Saturday, January 22, 2005

A blast from the past

posted by Jazz at 1/22/2005 10:25:00 AM


This week I've been watching a series of specials on the History Channel called "The Presidents." (Incidentally, if you don't get THC or missed it, you can order them on DVD at that link.) This is one of the best series they've ever produced, and I highly recommend it. In one of the early ones, they cover the presidency of James K. Polk. While not one of the more famous presidents we've had, his time in office was still fascinating. I could not help noticing some very telling similarities and differences between Polk and the lemon we are stuck with today.

For similarities, Polk threatened to attack one country and did, in fact, attack another. The threat was against England who, by that time, were so incredibly tired of fighting wars with us that they just gave up the Oregon territory. The war was against Mexico and eventually resulted in completing the United States "manifest destiny" and claiming all of the Southwest and California. The tendency towards aggression, fortunately, is where the similarities to Dubya seem to end.

Polk's tenure in office was apparently regarded as being the most "open to the public" White House before or since. He is quoted as having said, "I am first, and foremost, a servant to the people of this country."
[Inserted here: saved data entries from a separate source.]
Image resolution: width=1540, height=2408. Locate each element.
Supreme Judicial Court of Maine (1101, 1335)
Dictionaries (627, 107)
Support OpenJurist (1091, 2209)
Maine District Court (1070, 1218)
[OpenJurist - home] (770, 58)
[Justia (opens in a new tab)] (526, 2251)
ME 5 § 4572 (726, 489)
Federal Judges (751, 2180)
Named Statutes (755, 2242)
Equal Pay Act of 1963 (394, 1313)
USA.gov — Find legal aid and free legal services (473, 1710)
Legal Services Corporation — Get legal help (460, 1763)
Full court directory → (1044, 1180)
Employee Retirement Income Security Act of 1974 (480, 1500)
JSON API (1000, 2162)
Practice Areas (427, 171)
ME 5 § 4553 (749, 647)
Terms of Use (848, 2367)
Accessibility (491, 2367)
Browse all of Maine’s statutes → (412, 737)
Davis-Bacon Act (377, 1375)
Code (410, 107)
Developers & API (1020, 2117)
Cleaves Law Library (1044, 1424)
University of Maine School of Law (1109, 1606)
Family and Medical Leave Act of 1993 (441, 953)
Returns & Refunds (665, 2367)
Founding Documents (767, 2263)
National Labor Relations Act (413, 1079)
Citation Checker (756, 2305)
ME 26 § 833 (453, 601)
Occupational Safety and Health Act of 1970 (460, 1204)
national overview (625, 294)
In those days, the army band used to play on the White House lawn every weekend, and the public was invited to attend and listen for free. Even more amazingly, when compared to today, Polk's office was open to the people of the country. Two days each week, he took visitors in his office. Anyone could request a meeting with the president by simply knocking on the front door of the White House, handing their card to the steward, and waiting in line. People traveled from all over the country for this opportunity, took cheap lodgings nearby or even camped out on the lawn, and waited for a chance to speak to the leader of the country.

I understand that practical logistics prevent our having such a policy today. But it is a startling contrast when we look at Polk in comparison to this least curious or engaged of all presidents who we are saddled with now. Bush is so painfully out of touch with the feelings and sensibilities of such a great portion of the population that it's hard to even conceive of a president who was so in touch in the people he worked to serve.

And work he did! Polk was the president who moved to first have gas lights installed in the White House. The reason? Because he worked late into the night six if not seven days every week. There is apparently little record of Polk leaving the capitol, except on matters of state, and while he was there he was in his office working. Contrast this with Bush, who has spent more time vacationing at his Texas ranch and any president before him. (And likely more than several of them combined.) Polk was characterized as a pure workaholic, while Bush is disinterested and lazy.

In any event, the series covers all of the presidents from Washington to the chimp, and it's really excellent. It also includes tons of really interesting presidential trivia. One example: little known quote from Abraham Lincoln - upon being accused by one of his critics of being two faced, Lincoln quipped, "If I were truly two faced, do you think I'd be wearing this one?" You have to love that guy.